Pluripremiata e amatissima dai suoi fan, The Office ha davvero rischiato grosso. Ma nonostante gli inizi siano stati drammatici, il remake dello show britannico ha dato prova di un eccellente lavoro di squadra da parte dei produttori e del cast. A rendere, infatti, ancora più popolare la seconda stagione della serie contribuì la fama di Steve Carell in quel particolare periodo. L’attore, dividendosi tra piccolo e grande schermo, ottenne un’enorme successo grazie al film del 2005 “40 anni vergine“. Gli autori della serie decisero quindi di sfruttare questa carta vincente, firmando un contratto con l’attore e modellando la stessa personalità di Michael Scott ispirandosi al protagonista della commedia.

The Office, con autoironia e semplicità, è stata in grado di rivoluzionare le serie tv comedy.
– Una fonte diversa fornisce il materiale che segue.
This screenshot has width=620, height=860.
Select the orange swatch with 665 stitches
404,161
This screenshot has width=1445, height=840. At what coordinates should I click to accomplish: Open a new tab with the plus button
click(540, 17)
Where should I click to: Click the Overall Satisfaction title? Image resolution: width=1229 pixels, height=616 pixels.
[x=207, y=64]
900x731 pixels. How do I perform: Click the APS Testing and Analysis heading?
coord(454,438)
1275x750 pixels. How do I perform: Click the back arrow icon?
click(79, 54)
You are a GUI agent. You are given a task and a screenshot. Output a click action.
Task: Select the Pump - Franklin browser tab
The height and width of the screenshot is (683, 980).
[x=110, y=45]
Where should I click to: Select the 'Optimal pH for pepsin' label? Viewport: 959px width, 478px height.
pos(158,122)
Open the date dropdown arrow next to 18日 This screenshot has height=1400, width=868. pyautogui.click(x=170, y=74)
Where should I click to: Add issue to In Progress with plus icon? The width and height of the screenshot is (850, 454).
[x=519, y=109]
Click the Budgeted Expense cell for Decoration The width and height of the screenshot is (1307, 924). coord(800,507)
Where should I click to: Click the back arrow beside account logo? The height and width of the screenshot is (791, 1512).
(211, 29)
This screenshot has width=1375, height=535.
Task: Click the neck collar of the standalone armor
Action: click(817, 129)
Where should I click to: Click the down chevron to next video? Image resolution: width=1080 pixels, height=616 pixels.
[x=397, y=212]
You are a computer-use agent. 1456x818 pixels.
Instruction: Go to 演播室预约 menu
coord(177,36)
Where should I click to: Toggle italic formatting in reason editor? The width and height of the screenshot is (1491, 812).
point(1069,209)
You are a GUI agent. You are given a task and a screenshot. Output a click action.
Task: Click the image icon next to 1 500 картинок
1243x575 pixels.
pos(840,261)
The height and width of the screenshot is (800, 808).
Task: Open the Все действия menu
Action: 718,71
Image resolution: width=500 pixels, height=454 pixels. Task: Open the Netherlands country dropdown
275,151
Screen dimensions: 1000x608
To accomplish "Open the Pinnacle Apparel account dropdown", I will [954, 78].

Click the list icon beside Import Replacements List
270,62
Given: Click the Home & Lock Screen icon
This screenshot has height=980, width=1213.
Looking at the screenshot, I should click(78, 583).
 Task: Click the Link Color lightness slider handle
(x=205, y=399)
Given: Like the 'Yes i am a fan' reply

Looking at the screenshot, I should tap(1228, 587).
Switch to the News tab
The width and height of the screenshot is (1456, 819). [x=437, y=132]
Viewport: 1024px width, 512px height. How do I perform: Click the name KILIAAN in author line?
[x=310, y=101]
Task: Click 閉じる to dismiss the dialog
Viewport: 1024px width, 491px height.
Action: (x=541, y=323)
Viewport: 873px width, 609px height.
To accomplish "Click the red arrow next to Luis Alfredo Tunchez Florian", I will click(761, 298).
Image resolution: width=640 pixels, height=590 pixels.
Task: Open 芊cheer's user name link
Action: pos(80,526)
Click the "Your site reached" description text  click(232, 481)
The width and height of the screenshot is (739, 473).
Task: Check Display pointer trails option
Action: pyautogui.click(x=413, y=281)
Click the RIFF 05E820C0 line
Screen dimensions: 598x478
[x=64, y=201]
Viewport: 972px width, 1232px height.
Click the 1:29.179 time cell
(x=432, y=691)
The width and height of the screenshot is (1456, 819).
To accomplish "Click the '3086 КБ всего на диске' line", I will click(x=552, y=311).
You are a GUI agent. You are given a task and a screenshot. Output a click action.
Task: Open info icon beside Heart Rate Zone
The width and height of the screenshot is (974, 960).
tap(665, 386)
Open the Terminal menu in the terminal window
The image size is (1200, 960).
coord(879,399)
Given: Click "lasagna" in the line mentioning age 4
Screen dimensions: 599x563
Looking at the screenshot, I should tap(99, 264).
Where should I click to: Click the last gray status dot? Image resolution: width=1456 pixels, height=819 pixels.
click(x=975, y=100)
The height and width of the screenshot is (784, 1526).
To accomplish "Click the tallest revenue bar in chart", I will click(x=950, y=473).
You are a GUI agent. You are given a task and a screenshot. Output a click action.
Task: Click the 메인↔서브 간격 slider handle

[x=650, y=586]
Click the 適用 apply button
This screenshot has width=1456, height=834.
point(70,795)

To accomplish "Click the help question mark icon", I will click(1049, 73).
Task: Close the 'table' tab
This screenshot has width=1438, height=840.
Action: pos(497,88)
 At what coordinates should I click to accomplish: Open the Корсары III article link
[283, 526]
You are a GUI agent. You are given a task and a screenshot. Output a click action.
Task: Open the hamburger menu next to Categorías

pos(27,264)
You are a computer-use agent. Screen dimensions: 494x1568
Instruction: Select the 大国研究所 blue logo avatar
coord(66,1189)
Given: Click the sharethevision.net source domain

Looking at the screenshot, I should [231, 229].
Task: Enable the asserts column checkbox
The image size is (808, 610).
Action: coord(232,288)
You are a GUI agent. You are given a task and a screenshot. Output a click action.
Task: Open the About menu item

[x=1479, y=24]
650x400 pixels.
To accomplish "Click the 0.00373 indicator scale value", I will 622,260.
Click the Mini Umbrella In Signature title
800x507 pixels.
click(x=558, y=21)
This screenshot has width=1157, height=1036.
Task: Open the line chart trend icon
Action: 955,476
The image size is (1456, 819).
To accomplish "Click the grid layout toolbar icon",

Attraverso la tecnica del mockumentary abbiamo conosciuto pregi e difetti di personaggi apparentemente normalissimi, le cui vite si intrecciano in un ufficio poco stimolante, tuttavia familiare. La sitcom ha così sfruttato a pieno il suo salvataggio, classificandosi come una delle più intriganti degli ultimi anni e lasciando la sua impronta sia nella cultura pop, che nel mondo seriale.